Petrochemicals Manufacturing Industry - Pollution Prevention Guidelines


Courtesy of The World Bank


Pollution Prevention Guidelines to provide technical advice and guidance to staff and consultants involved in pollution-related projects. The guidelines represent state-of-the-art thinking on how to reduce pollution emissions from the production process. In many cases, the guidelines provide numerical targets for reducing pollution, as well as maximum emissions levels that are normally achievable through a combination of cleaner production and end-of-pipe treatment. The guidelines are designed to protect human health; reduce mass loadings to the environment; draw on commercially proven technologies; be cost-effective; follow current regulatory trends; and promote good industrial practices, which offer greater productivity and increased energy efficiency.

Table of Contents

  • Industry Description and Practices
  • Waste Characteristics
  • Pollution Prevention and Control
  • Target Pollution Loads
  • Treatment Technologies
  • Emissions Guidelines
  • Monitoring and Reporting
  • Key Issues
  • Sources

Industry Description and Practices

Natural gas and crude distillates such as naphtha from petroleum refining are used as feedstocks to manufacture a wide variety of petrochemicals that are in turn used in the manufacture of consumer goods. The description of petrochemical processes and products presented here is for illustrative purposes only. The basic petrochemicals manufactured by cracking, reforming, and other processes include olefins
(such as ethylene, propylene, butylenes, and butadiene) and aromatics (such as benzene, toluene, and xylenes). The capacity of naphtha crackers is generally of the order of 250,000–750,000 metric tons per year (tpy) of ethylene production.

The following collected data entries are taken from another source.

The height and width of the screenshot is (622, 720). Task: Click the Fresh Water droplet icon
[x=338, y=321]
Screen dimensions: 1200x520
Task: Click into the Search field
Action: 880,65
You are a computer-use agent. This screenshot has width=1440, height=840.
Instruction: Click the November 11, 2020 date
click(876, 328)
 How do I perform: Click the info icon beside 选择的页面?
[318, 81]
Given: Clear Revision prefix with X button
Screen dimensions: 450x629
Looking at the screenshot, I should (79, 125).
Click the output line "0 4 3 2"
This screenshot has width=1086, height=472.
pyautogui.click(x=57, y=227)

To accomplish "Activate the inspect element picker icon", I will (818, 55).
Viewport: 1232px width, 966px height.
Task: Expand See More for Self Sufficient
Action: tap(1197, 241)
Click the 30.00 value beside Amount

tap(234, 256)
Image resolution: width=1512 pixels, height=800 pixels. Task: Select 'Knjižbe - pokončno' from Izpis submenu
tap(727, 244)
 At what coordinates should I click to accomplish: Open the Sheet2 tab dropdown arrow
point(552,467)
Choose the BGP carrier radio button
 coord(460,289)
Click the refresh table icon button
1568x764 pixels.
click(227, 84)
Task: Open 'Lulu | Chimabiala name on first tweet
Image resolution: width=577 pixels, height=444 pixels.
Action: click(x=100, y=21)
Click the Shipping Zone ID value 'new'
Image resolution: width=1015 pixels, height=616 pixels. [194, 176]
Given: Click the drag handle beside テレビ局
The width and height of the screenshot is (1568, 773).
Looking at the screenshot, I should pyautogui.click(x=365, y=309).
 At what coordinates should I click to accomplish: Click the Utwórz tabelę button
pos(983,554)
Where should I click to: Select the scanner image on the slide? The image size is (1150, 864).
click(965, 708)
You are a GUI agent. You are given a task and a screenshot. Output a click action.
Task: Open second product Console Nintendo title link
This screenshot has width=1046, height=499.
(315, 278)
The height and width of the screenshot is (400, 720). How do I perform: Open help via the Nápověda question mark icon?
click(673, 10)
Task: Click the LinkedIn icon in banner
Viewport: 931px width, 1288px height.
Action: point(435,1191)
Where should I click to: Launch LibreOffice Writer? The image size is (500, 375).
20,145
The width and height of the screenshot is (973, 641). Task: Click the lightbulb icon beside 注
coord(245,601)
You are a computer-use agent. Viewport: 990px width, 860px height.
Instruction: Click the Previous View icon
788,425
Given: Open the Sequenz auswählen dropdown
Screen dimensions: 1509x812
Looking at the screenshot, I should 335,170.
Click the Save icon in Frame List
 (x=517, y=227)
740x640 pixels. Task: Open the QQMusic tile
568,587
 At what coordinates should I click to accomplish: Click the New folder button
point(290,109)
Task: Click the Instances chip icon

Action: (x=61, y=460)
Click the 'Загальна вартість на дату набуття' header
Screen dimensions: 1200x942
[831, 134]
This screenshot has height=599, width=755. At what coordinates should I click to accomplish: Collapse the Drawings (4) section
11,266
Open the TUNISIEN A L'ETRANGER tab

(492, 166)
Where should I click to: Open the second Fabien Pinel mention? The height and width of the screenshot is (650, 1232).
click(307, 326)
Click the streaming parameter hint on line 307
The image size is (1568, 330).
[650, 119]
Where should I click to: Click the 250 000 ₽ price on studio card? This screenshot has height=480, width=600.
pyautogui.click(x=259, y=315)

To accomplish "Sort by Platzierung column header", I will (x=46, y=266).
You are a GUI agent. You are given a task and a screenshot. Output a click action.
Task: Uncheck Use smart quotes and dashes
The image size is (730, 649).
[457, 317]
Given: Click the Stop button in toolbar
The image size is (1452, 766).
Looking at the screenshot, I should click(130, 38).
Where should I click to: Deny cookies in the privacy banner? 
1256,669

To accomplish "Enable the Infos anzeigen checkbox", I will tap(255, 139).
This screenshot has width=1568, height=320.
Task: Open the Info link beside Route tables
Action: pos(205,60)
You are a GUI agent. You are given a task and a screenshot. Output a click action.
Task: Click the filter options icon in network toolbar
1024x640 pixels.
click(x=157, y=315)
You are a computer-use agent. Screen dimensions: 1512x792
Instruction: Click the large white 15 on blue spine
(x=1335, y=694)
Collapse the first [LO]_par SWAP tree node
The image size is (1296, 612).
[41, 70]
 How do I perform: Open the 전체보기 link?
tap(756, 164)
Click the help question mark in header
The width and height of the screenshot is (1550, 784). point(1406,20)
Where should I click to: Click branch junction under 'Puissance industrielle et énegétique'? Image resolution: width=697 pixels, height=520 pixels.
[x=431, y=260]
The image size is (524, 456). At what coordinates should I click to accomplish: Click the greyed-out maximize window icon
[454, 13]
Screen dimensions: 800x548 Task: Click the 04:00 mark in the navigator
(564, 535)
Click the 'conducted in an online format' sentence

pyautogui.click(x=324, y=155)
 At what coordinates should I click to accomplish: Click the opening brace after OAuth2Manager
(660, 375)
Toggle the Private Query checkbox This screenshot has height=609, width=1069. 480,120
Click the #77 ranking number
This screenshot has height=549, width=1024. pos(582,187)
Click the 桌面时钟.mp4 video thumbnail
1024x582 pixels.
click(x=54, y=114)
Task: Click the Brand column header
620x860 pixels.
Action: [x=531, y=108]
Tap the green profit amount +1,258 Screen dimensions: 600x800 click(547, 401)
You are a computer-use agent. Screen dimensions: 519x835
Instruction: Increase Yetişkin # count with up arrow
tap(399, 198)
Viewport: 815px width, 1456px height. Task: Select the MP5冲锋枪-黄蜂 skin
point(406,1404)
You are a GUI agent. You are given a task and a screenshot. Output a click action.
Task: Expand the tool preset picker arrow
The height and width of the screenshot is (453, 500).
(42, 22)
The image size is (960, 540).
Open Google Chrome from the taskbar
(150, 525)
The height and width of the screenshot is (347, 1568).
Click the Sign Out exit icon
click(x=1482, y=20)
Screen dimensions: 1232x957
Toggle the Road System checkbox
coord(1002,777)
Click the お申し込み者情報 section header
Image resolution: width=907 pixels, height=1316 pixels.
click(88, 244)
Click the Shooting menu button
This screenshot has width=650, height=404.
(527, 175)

Some petrochemical plants also have alcohol and oxo-compound manufacturing units on site. The base petrochemicals or products derived from them, along with other raw materials, are converted to a wide range of products. Among them are:

  • Resins and plastics such as low-density polyethylene (LDPE), high-density polyethylene (HDPE), linear low-density polyethylene (LLDPE), polypropylene, polystyrene, and polyvinyl chloride (PVC)
  • Synthetic fibers such as polyester and acrylic
  • Engineering polymers such as acrylonitrile butadiene styrene (ABS)
  • Rubbers, including styrene butadiene rubber (SBR) and polybutadiene rubber (PBR)
  • Solvents
  • Industrial chemicals, including those used for the manufacture of detergents such as linear alkyl benzene (LAB) and of coatings, dyestuffs, agrochemicals, pharmaceuticals, and explosives.

A number of alternative methods for manufacturing the desired products are available. Details on typical processes and products are provided in the Annex.

Waste Characteristics

Fugitive air emissions from pumps, valves, flanges, storage tanks, loading and unloading operations, and wastewater treatment are of greatest concern. Some of the compounds released to air are carcinogenic or toxic. Ethylene and propylene emissions are of concern because their release can lead to the formation of extremely toxic oxides. Compounds considered carcinogenic that may be present in air emissions include benzene, butadiene, 1,2-dichloroethane, and vinyl chloride. A typical naphtha cracker at a petrochemical complex may release annually about 2,500 metric tons of alkenes, such as propylenes and ethylene, in producing 500,000 metric tons of ethylene. Boilers, process heaters, flares, and other process equipment (which in some cases may include catalyst regenerators) are responsible for the emission of particulates, carbon monoxide, nitrogen oxides (200 tpy), based on 500,000 tpy of ethylene capacity, and sulfur oxides (600 tpy).